_Written tasks_
a - Copy the passage of the DBLP map/reduce text between "Created a map/reduce" and "for the details.)", inclusive.
b - In the DBLP map/reduce text, roughly how large is the dataset file?

_Source text_
::::
Created a map/reduce program for parallel processing of the publically available DBLP dataset that contains entries for various publications at many different venues (e.g., conferences and journals).
Each entry in the dataset describes a publication, which contains the list of authors, the title, and the publication venue and a few other attributes. The file is approximately 2.5Gb.
Graph generated representing the the entire UIC CS faculty researchers and thier work
(Pro tip : Download and Zoom in for the details.)
Consider the following entry in the dataset.
<inproceedings mdate="2017-05-24" key="conf/icst/GrechanikHB13">
<author>Mark Grechanik</author>
<author>B. M. Mainul Hossain</author>
<author>Ugo Buy</author>
<title>Testing Database-Centric Applications for Causes of Database Deadlocks.</title>
This entry lists a paper at the IEEE International Conference on Software Testing, Verification and Validation (ICST) published in 2013 whose authors are my former Ph.D. student at UIC, now tenured Associate Professor at the University of Dhaka, Dr. B.M. Mainul Hussain whose advisor Mark Grechanik is a co-author on this paper. The third co-author is Prof.Ugo Buy, a faculty member at our CS department. The presence of two authors, Mark Grechanik and Ugo Buy in a single publication like this one establishes a connection between these faculty members. Your job is to create a "friendship" connectivity graph between UIC CS faculty members using the information extracted from this dataset. Paritioning this dataset into shards is easy, since it requires to preserve the well-formedness of XML only. Most likely, you will write a simple program to partition the dataset into an approximately equal size shards.
After creating and testing this map/reduce program locally, The job was deployed and run on the Amazon Elastic MapReduce (EMR).
- Run
sbt clean assembly
, which will run the test cases and run generate the JAR - Copy the jar on the machine.(Machine needs to have java 1.8)
- Run the following command :
hadoop jar Mohammed_Siddiq_HW3-assembly-0.1.jar RelateAuthors.JobRunner path/to/input/file path/to/output/file
Please refer the video uploaded on youtube to run the Job in on th cloud
- Implemented XmlInputFormat that implements the DataRecordReader to generated Key,values based on the multiple start tags and end tags. Start and end Tag considered
<article ,<inproceedings ,<proceedings ,<book ,<incollection ,<phdthesis ,<mastersthesis "`
</article>, </inproceedings>,</proceedings>,</book>,</incollection>,</phdthesis>,</mastersthesis>
The Mapper :
- processes the individual papers/publications given as xml by InputFormat
- Extracts the authors and filters the CS authors of UIC.
::::
_Stored rows_

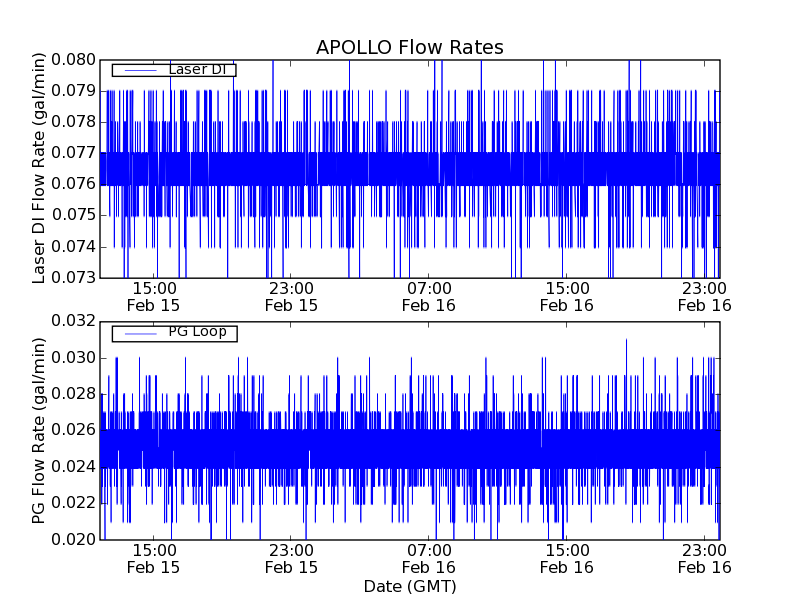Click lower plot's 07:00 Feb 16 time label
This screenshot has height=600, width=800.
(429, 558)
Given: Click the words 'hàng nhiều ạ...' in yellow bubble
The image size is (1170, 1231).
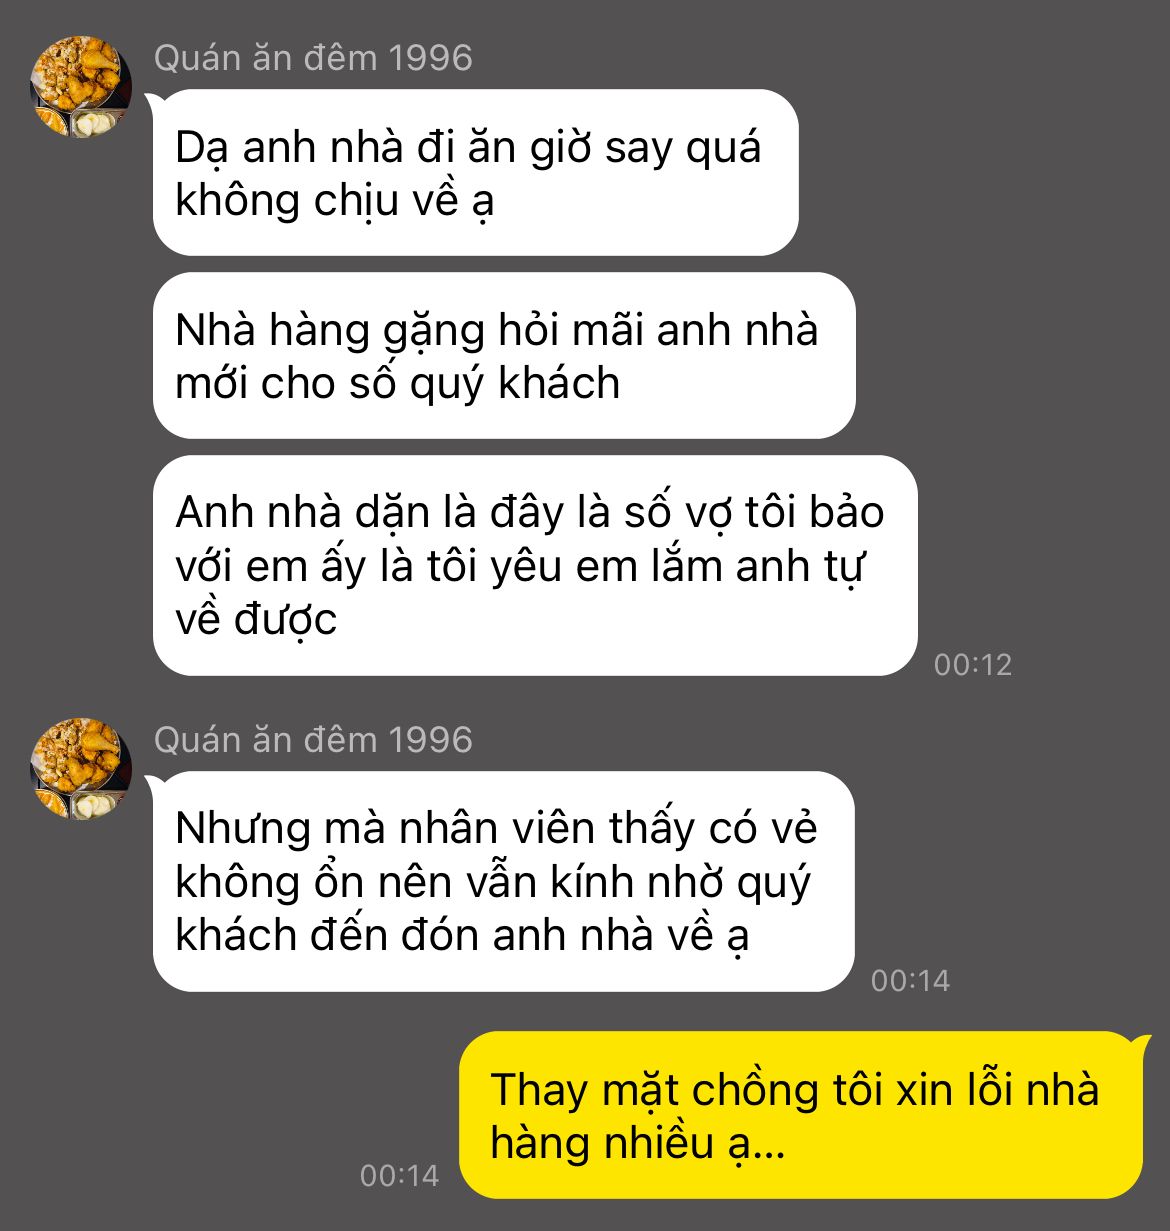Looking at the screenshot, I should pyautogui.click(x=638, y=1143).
::::
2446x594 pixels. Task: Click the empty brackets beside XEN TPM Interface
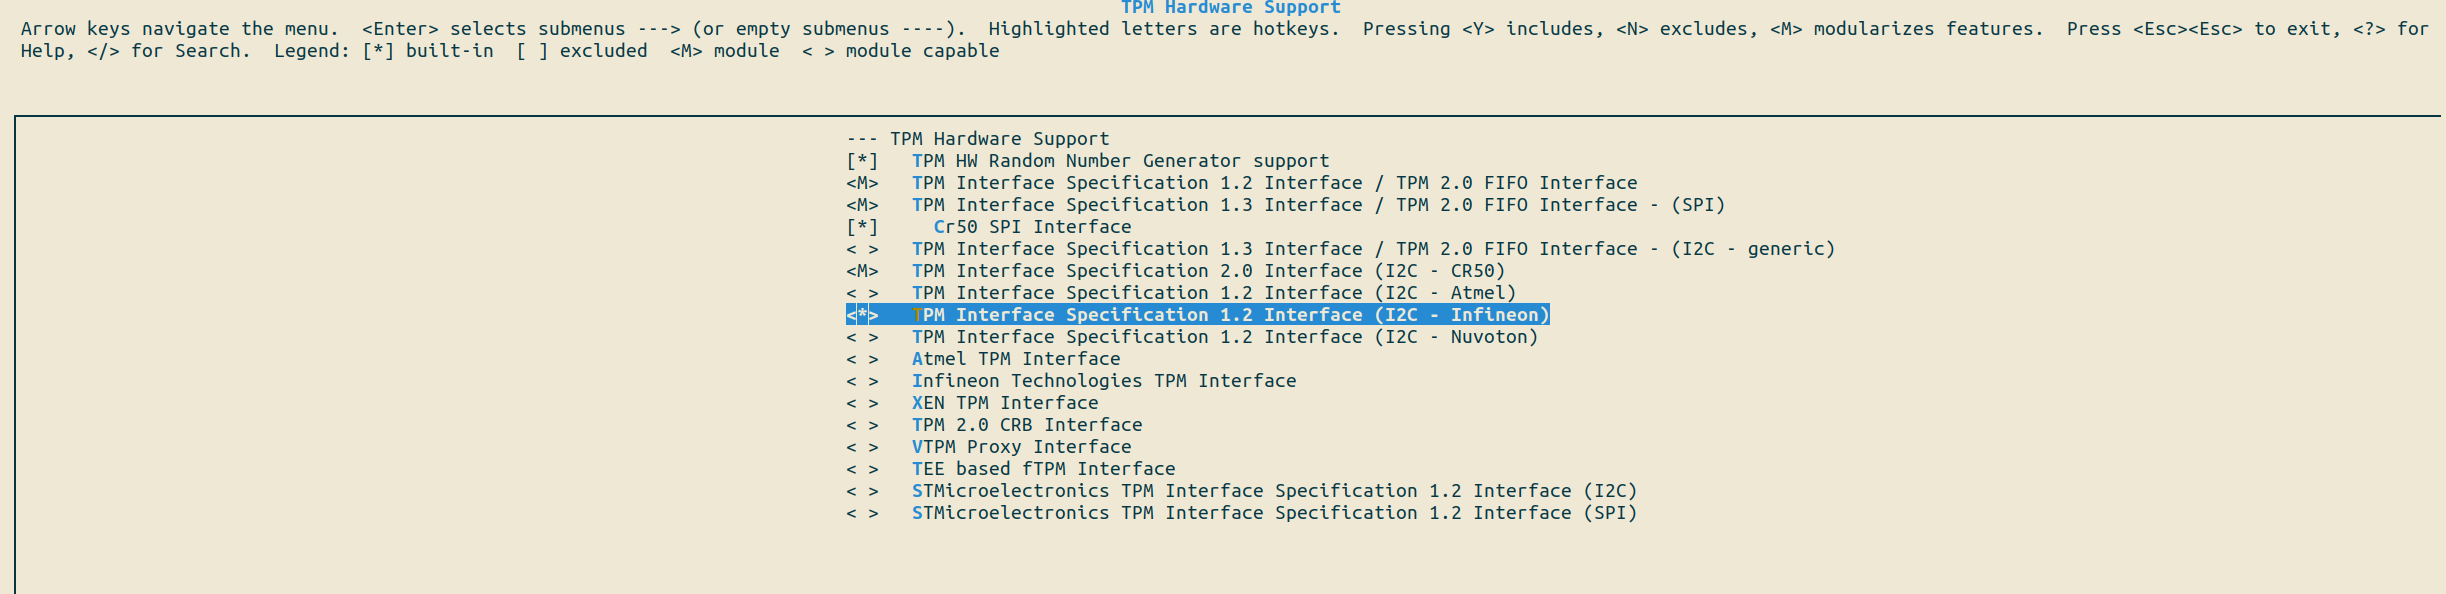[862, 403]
::::
_Correct answers_
a -
Created a map/reduce program for parallel processing of the publically available DBLP dataset that contains entries for various publications at many different venues (e.g., conferences and journals).
Each entry in the dataset describes a publication, which contains the list of authors, the title, and the publication venue and a few other attributes. The file is approximately 2.5Gb.
Graph generated representing the the entire UIC CS faculty researchers and thier work
(Pro tip : Download and Zoom in for the details.)

b - The file is approximately 2.5Gb.